Rich in potassium and 40 percent protein by dry weight, mushrooms contain no cholesterol and can be a fantastic source of vitamin D if exposed to sunlight. And because fungi digest and decompose plants for a living, they contain large quantities of digestive enzymes. “They offer a very high level of nutrition and host many medicinally active compounds that work synergistically to improve overall health,” Stamets says.
Mushrooms must be cooked (or tenderized by pickling or alcohol tincture) to release these nutritive properties. Yet few of us know to cook them effectively.
“How you cook them comes from the morphology of the mushroom,” says Eugenia Bone, experienced forager, cook and author of Mycophilia.
For Bone, the hunt came first—whether for blueberries, Cape Cod mussels or mushrooms—with the palate in lock step, favoring the strong and bitter flavors that come from foraged foods. The biology came later.
“Knowledge clarifies our food experiences,” she explains. “The better knowledge you have [of biology] the better cook you are. If you back up and say ‘What is this thing I’m cooking?’ and cook it as what it is, you’ll have a great experience.”
Bone recommends cooking mushrooms as a protein rather than as vegetables. In fact, says Bone, “if you replace mushrooms for meat five meals a week, you’ll not only take in fewer calories, you’ll be less inclined to snack.” This is a result of the water content and the high-grade protein.
Stamets points out that in the last two extinction events that our planet endured, plants and animals that paired with fungi were able to stave off extinction. “[Fungi] are a keystone species,” he says, “the foundation of the food web and the interface between life and death.”
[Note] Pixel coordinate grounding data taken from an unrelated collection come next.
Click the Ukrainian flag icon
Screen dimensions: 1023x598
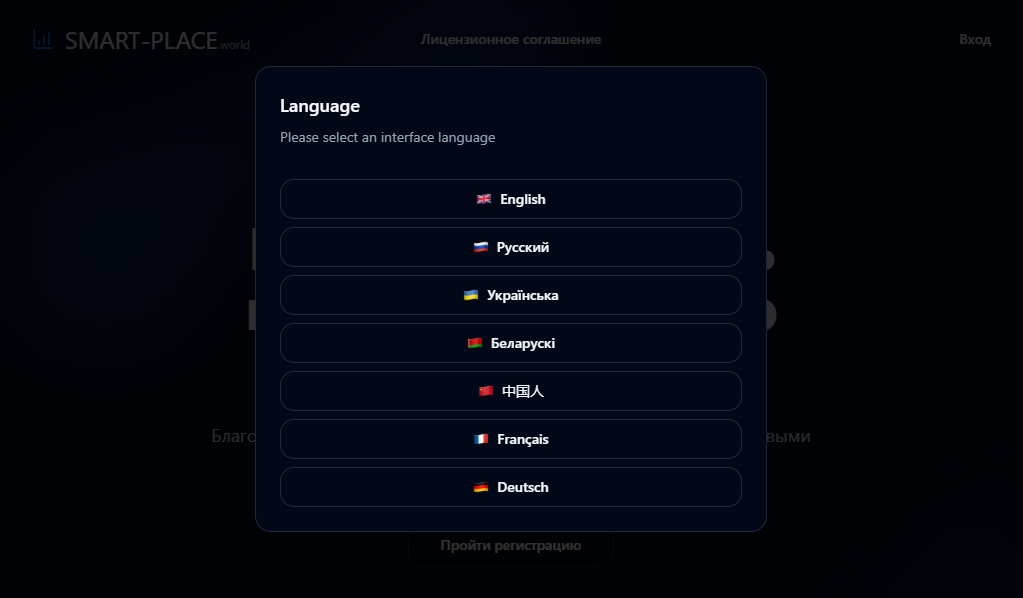click(471, 295)
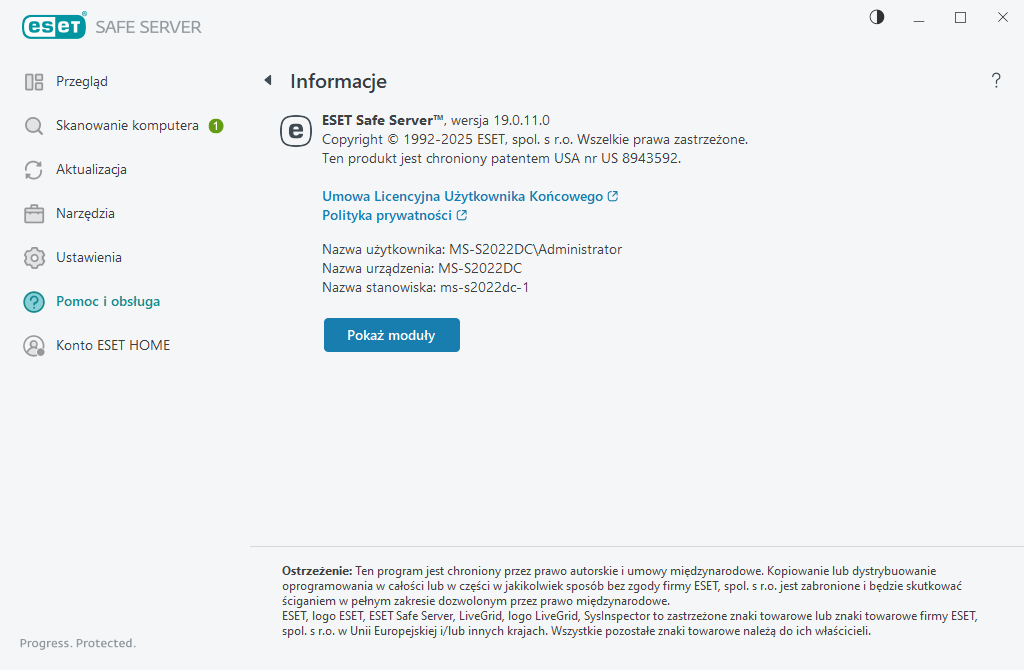Image resolution: width=1024 pixels, height=670 pixels.
Task: Click the ESET product 'e' icon
Action: click(295, 131)
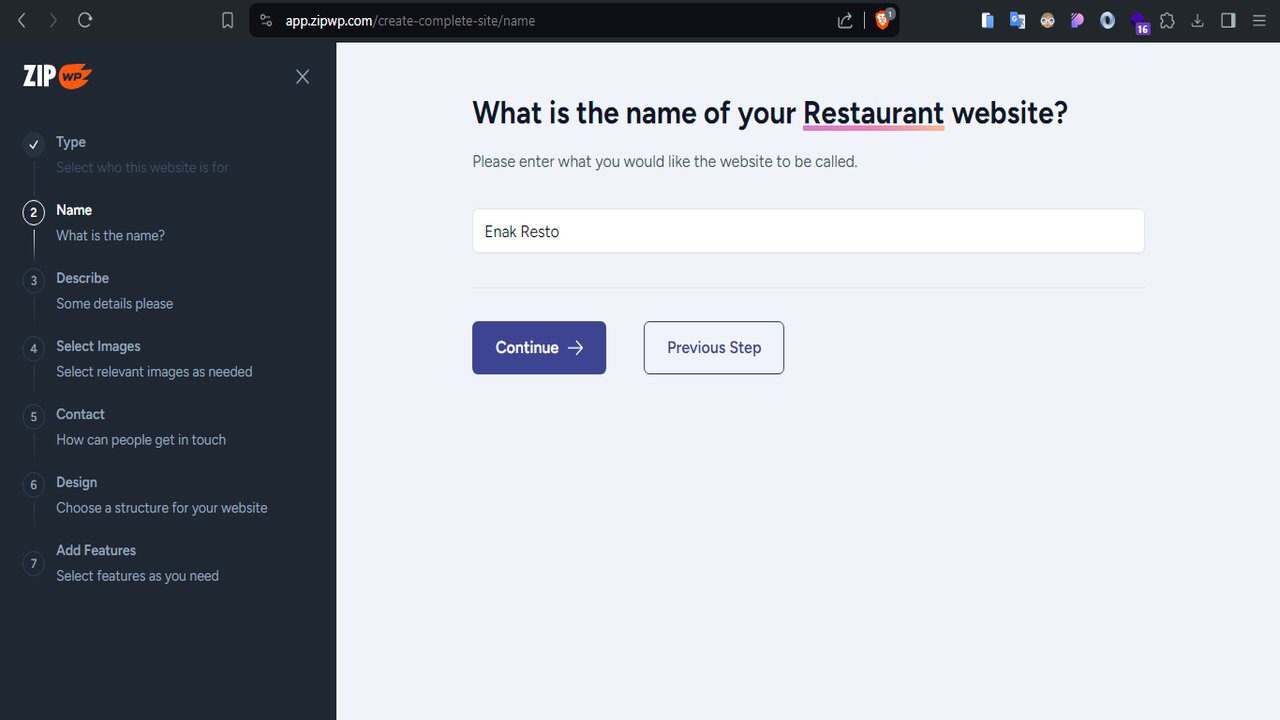Image resolution: width=1280 pixels, height=720 pixels.
Task: Click the ZipWP logo
Action: tap(58, 76)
As current human behavior points us toward what many consider the sixth great extinction, Stamets argues that mushrooms can once again save the day, if we let them. In other words, disliking mushrooms is more than surprising to Stamets, it’s ill-advised. “Make friends with fungi,” he laughs, “because they’re gonna get you in the end anyhow.”
Wild Mushroom Soup with Mascarpone
Recipe from Eugenia Bone
Use any combination of cultivated mushrooms, like maitake, shiitake, or oyster mushrooms, or a combination of cultivated and wild, or substitute the wild mushrooms with dried porcini and white button mushrooms. (Combine 10 ounces of dried porcini soaked in half-cup warm chicken broth for 30 minutes with 5 cups sliced button mushrooms.)
2 tablespoons olive oil
1 medium onion, chopped (about 1 cup)
1 pound mushrooms, sliced (about 5 cups)
Salt and freshly ground black pepper
1/3 cup dry Marsala or sherry
1 tablespoon flour
3 cups porcini stock
2 sprigs fresh thyme
2 tablespoons mascarpone cheese or sour cream
Chopped fresh thyme for garnish
1. Heat olive oil in a heavy soup pot over medium heat. Add onions and cook until soft, about five minutes.
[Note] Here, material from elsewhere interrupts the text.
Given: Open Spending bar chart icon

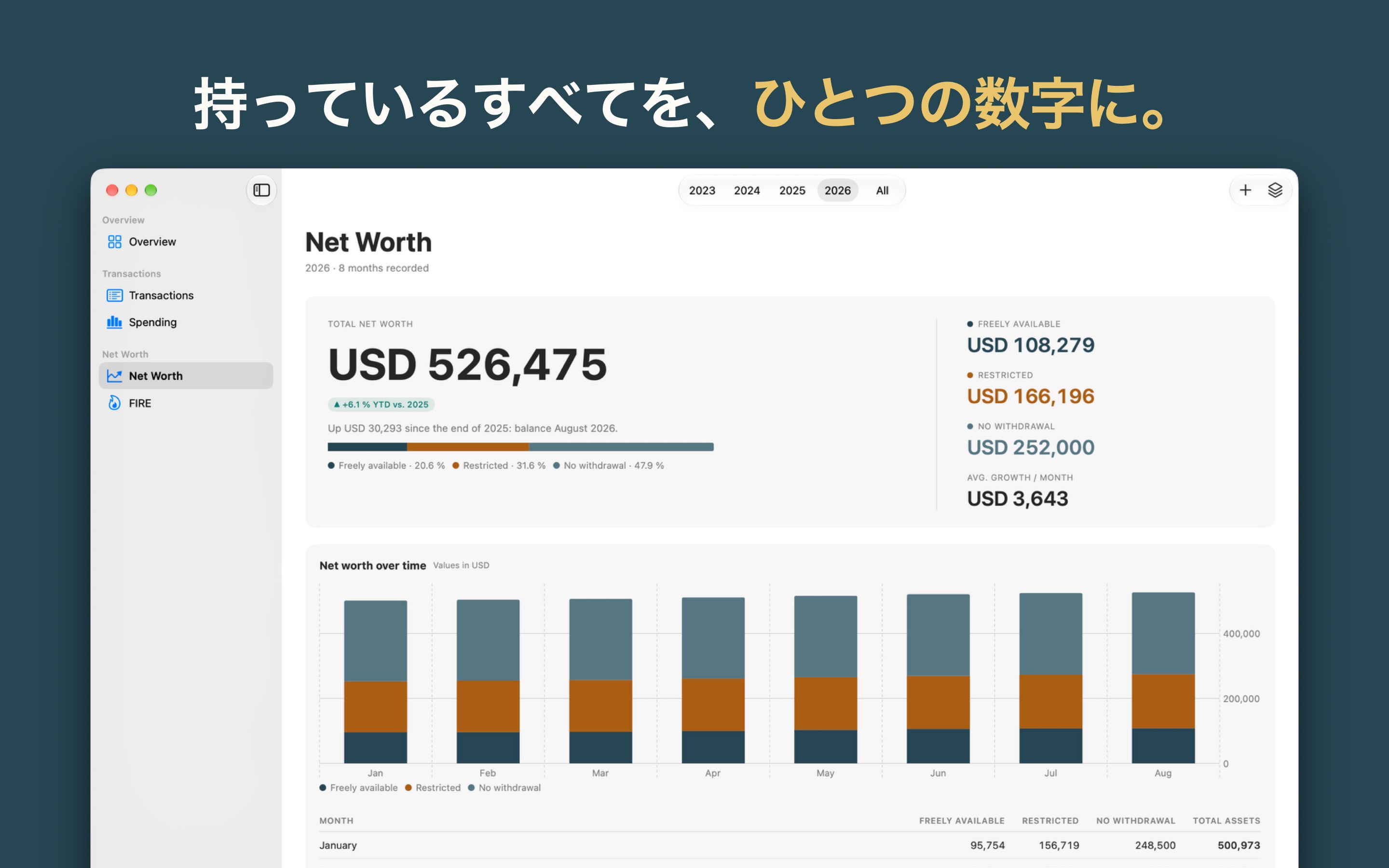Looking at the screenshot, I should coord(114,322).
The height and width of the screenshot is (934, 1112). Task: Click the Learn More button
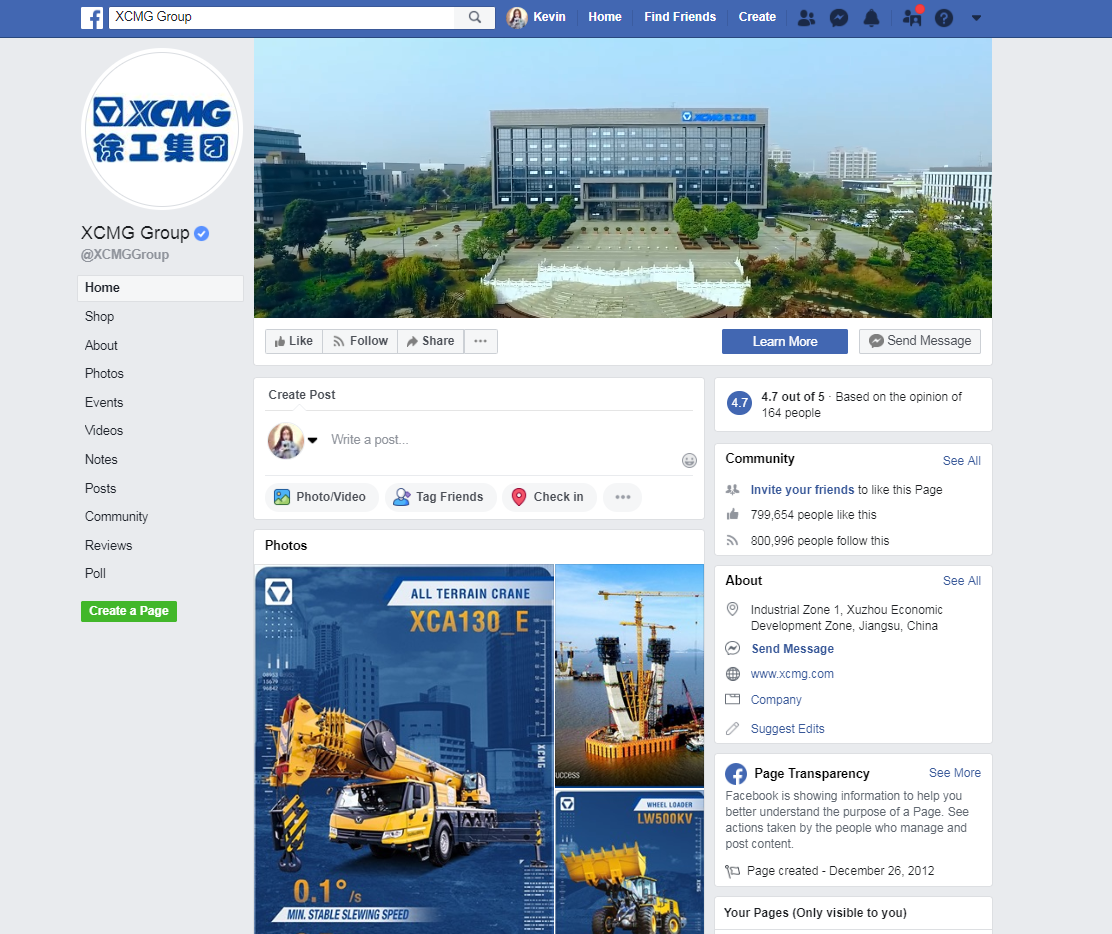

2. Add mushrooms and sauté until they give up their liquid, about 10 minutes. Add Marsala wine, cover, and bring to a boil. Uncover and allow wine to cook out, 3 to 5 minutes.
3. Stir flour into the mushroom mixture. Add the porcini stock and thyme. Bring soup to a boil, then turn down the heat and simmer for 20 minutes.
4. Remove about half of the mushrooms and grind them in a food processor. Return the ground mushrooms to the soup and combine. Stir a tablespoon of mascarpone into each bowl. Garnish with chopped thyme.